The thing that makes rural areas inefficient for trucks (distance between customers) is far worse for drones. Drones have to be based out of somewhere close to the customer due to their short battery life, which means you have to have a lot of bases, each of which only serves a handful of customers. A truck will burn a lot of fuel per customer, but a single one can still serve a large area on one tank and can be based out of a nearby city.
A truck will burn a lot less fuel per kg of cargo. That's because it is carrying many packages at once and fuel consumption is split across all packages. A drone only carries one package. So in reality a truck is a way more efficient way of delivering good.
Seems like the best compromise is something like the "drone spitter" delivery trucks from Ready Player One.
The truck wouldn't need to slow down (let alone stop), multiple drones would give high utilization, and you could further optimize delivery routes by "crow flying" to houses that aren't even on the same street.
I suspect this still only works if you can utilize the capacity and have simultaneous deliveries, which would required a cluster of deliveries, thus likely not good for rural areas.

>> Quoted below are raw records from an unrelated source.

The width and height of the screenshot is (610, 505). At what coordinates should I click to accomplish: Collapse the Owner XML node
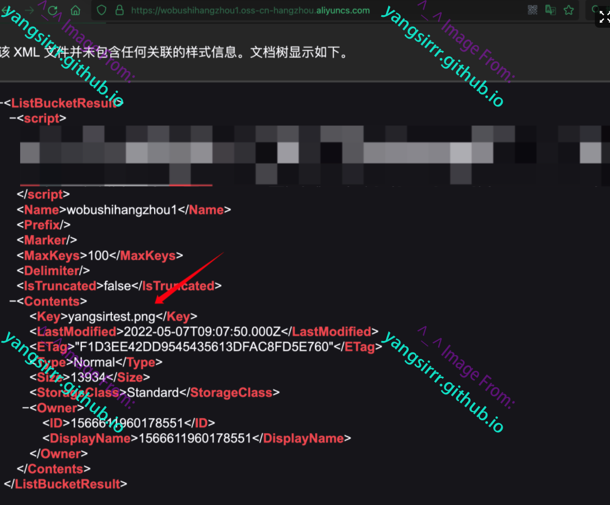click(26, 408)
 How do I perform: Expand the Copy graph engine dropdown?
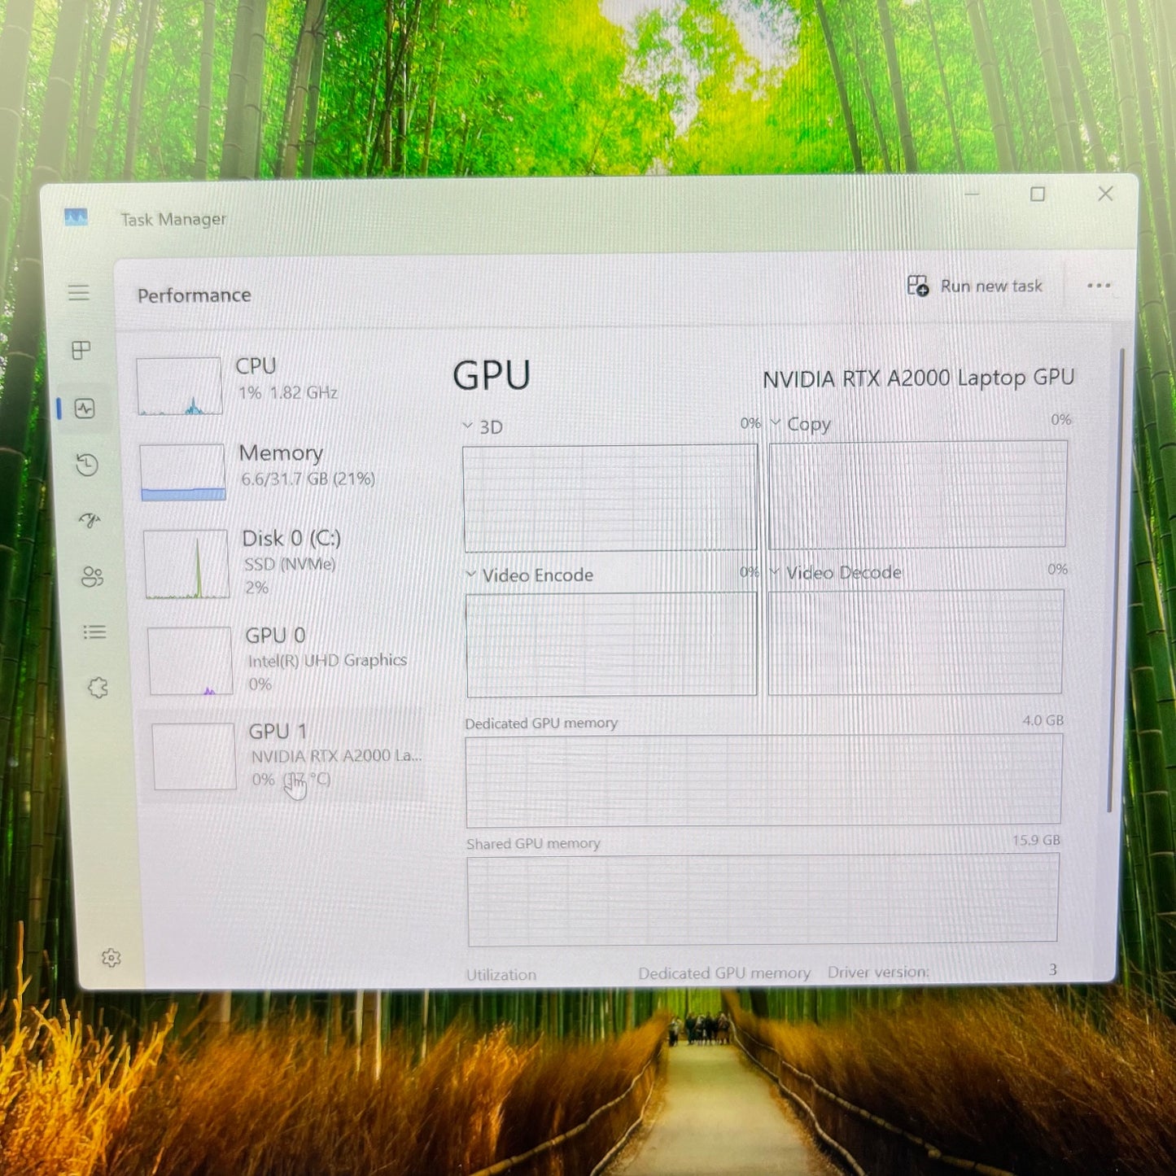pyautogui.click(x=776, y=424)
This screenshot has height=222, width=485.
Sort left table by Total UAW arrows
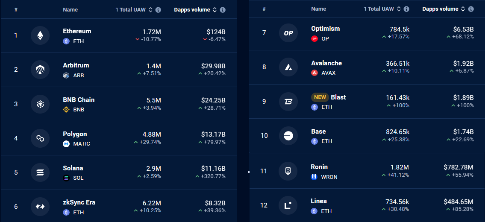tap(151, 10)
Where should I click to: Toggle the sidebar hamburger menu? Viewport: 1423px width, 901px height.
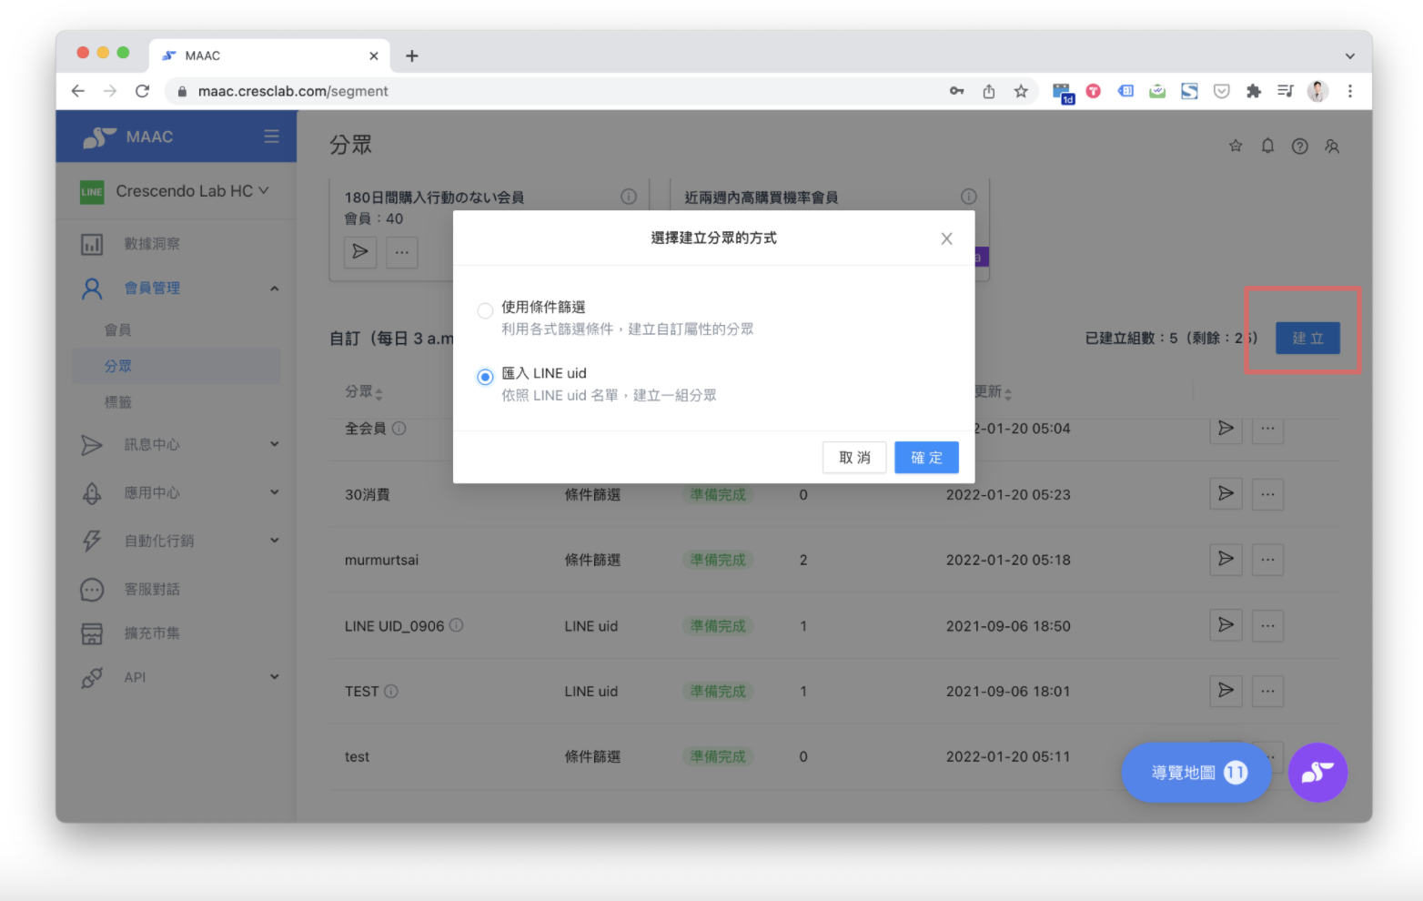pyautogui.click(x=271, y=137)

>I suspect this still only works if you can utilize the capacity and have simultaneous deliveries
You can still eliminate inefficient stop-and-go driving for some fraction of stops (ie not U-turns), and (most important) the time-wasting "last 100 feet" walk. Sure it's not as superior in rural areas vs suburban, but with low enough overhead you could still beat a traditional truck.
Naturally if the drone gear cost millions of dollars and took up half the truck, then I'd agree it wouldn't be worth it. In reality I don't think that's the trade.
Who is gonna take the box off the shelf in the truck and attach it to the drone? Boxes are stacked on the truck and move all around, not set neatly spaced on a shelf that doesn't move. You'll need another robot to do that for you.
A drone must supply its own lift against the pull of gravity.
A truck gets that for free via tyres and tarmac.
Air travel makes sense for high-value and time-sensitive payloads, most especially passengers, but also communications (airmail delivery was, and remains, a significant revenue source for airlines).
Fixed-wing drones (as Zipline uses in Rwanda) are more efficient than rotary craft, as forward velocity generates lift, though at a cost of being unable to hover, which makes point delivery to locations lacking a landing strip (or other capture device) more challenging. Zipine utilises parachutes (and lightweight cargo) for its deliveries. Pivot-rotor craft (which Zipline seems to be experimenting with for urban deliveries) make hovering more viable whilst preserving the efficiency of fixed-wing flight.
I still see this as an option with very limited applicability.
You're probably right, it's the equivalent of public transportation for cargo. And you still need a truck to deliver the packages to all those drone bases anyway.
that sounds like a fun travelling salesman problem with more moving parts. What is the best route for this drone platform truck, taking into account how efficient it is for each drone to make its delivery, and how the truck’s position will have changed in the time it takes for the drone to return.
That is actually a problem under research; there are a few papers on it and luckily they use the obvious name — TSP with drones or TSP-D.
I gave that problem a very shallow go for a Metaheuristics assignment, and while I didn't really mess with the domain specific heuristics for it, it did seem pretty fun indeed.